Weston Wellington, Vice President at Dimensional Fund Advisors gave a great talk regarding 2013 predictions, what actually happened and some sage advice to take into 2014.
2013 was one of the best performing years on record for equity markets, but the constant stream of bad news kept many investors from participating in the upside. It was a year for constant worry, from the largest municipal bankruptcy in Detroit to a government shutdown.
"We are thinking about the problem in the wrong way", stated Weston. There are always things to worry about in the world and there are always things to be optimistic about. You never know which factors will have the greatest impact and they are often already reflected in the prices of securities anyway.
As humans we feel like we have the information available to make accurate market predictions, but we don't. In reference to Barron's 2013 Roundtable, where a group of investment experts make their economic predictions for the coming year, many of them thought there would be a crash, and one third of them had gold as one of their top picks, which was one of the worst-performing assets classes of the year.
He stated that risk and return are related and that is how capital markets work. Avoiding risk means avoiding return. The world is an uncertain place and the best expectation that we can have over any time is that riskier assets will give higher returns than safer assets. If you invest in a business, you should expect to earn a higher return than if you loaned your money to a bank or business. In the last 10 years, the overall stock market returned an average of 7.9% a year, and 1-3 year Treasury notes returned 2.6% annually on average. There have been plenty of bumps along the way- including a world financial crisis, US credit rating cut, Flash Crash of the Dow- but we received a higher return for holding equities because of the risk we are taking on.
There are always positive and negative reasons to own stocks. If you are asking what to do differently for 2014, Weston suggested likely nothing, unless you have had a life change that would alter your risk tolerance. If you are worried that interest rates are going to increase, you can always worry about that; and even if they do rise, it is not necessarily a predictor of lower returns. Rising interest rates are not always bad for stocks. Last year rates rose about 1%, and stocks had their best year since 1997.
He compared a market downturn to a drought. If you own equities long enough, you are going to experience one, and you won't know when it is coming or how long it will last, said Wellington. You just need to be prepared so that you have what you need to get through it.
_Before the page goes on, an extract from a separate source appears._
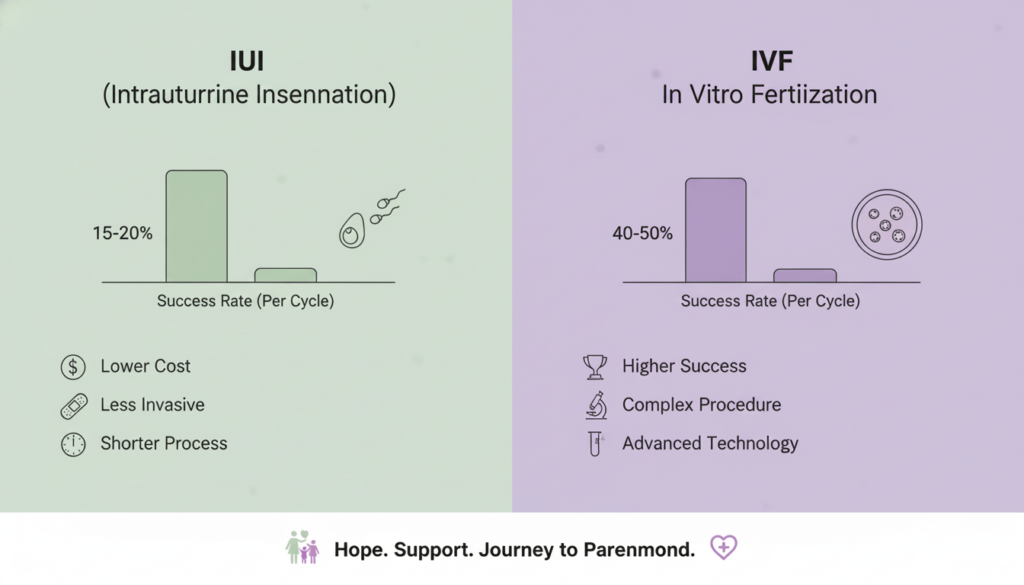Click the 15-20% success rate label
Viewport: 1024px width, 585px height.
point(122,233)
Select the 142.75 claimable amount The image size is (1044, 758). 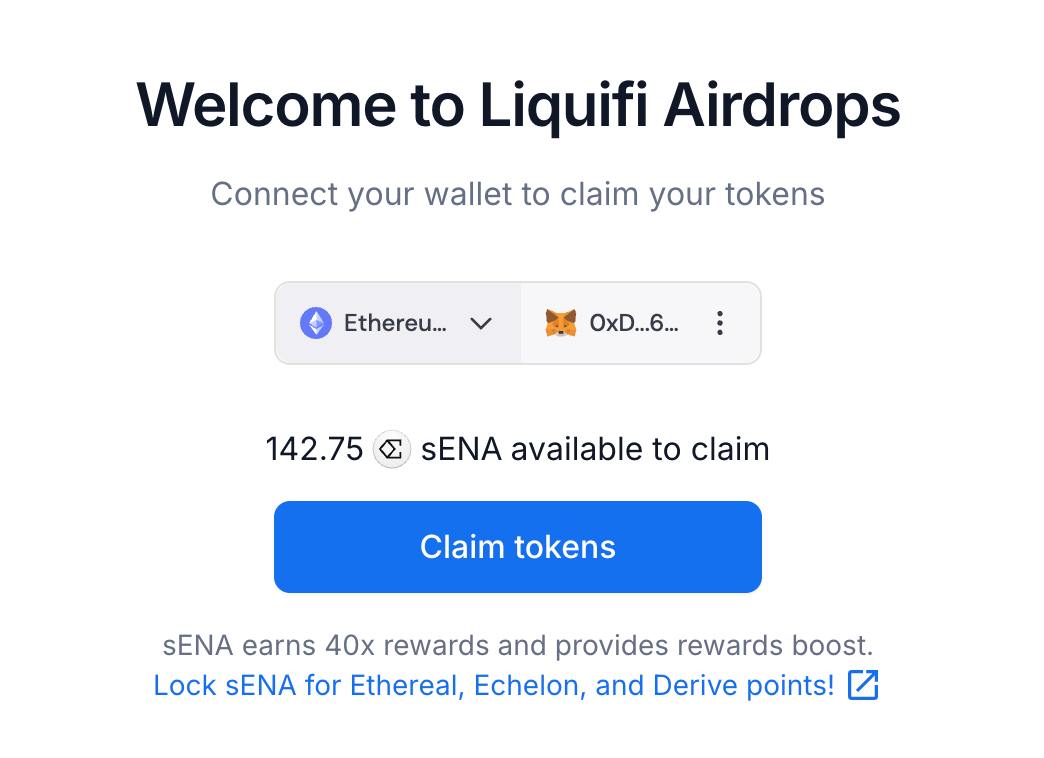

Volatility is the nature of investing.
Another way to think about the stock market is to consider it more like a private real estate investment. We don't value this type of investment every day. He recommends thinking of your equities as owning a small piece of the world's businesses. You participate in their profits, get paid dividends. That is how wealth is built. It is meant to be a long-term relationship.
He talked about the biggest challenge (and we think the biggest opportunity) for an investor is choosing the right asset allocation (mix of equities and fixed income). Everyone's allocation is unique based on their goals and appetite for risk. Think of it like going to a grocery store and filling your cart with the different things that you need for you and your family. Your cart will look very different from your neighbor's cart. At Northstar, we work with each client to determine the appropriate asset allocation given their goals and tolerance for risk.
Ultimately, we cannot control market performance. At Northstar, being prepared means developing a strategic asset allocation with the proper amount of risk exposure to all the global markets. Our focus is on helping you stay in your seat to enjoy the long term performance that investing in great companies has always provided.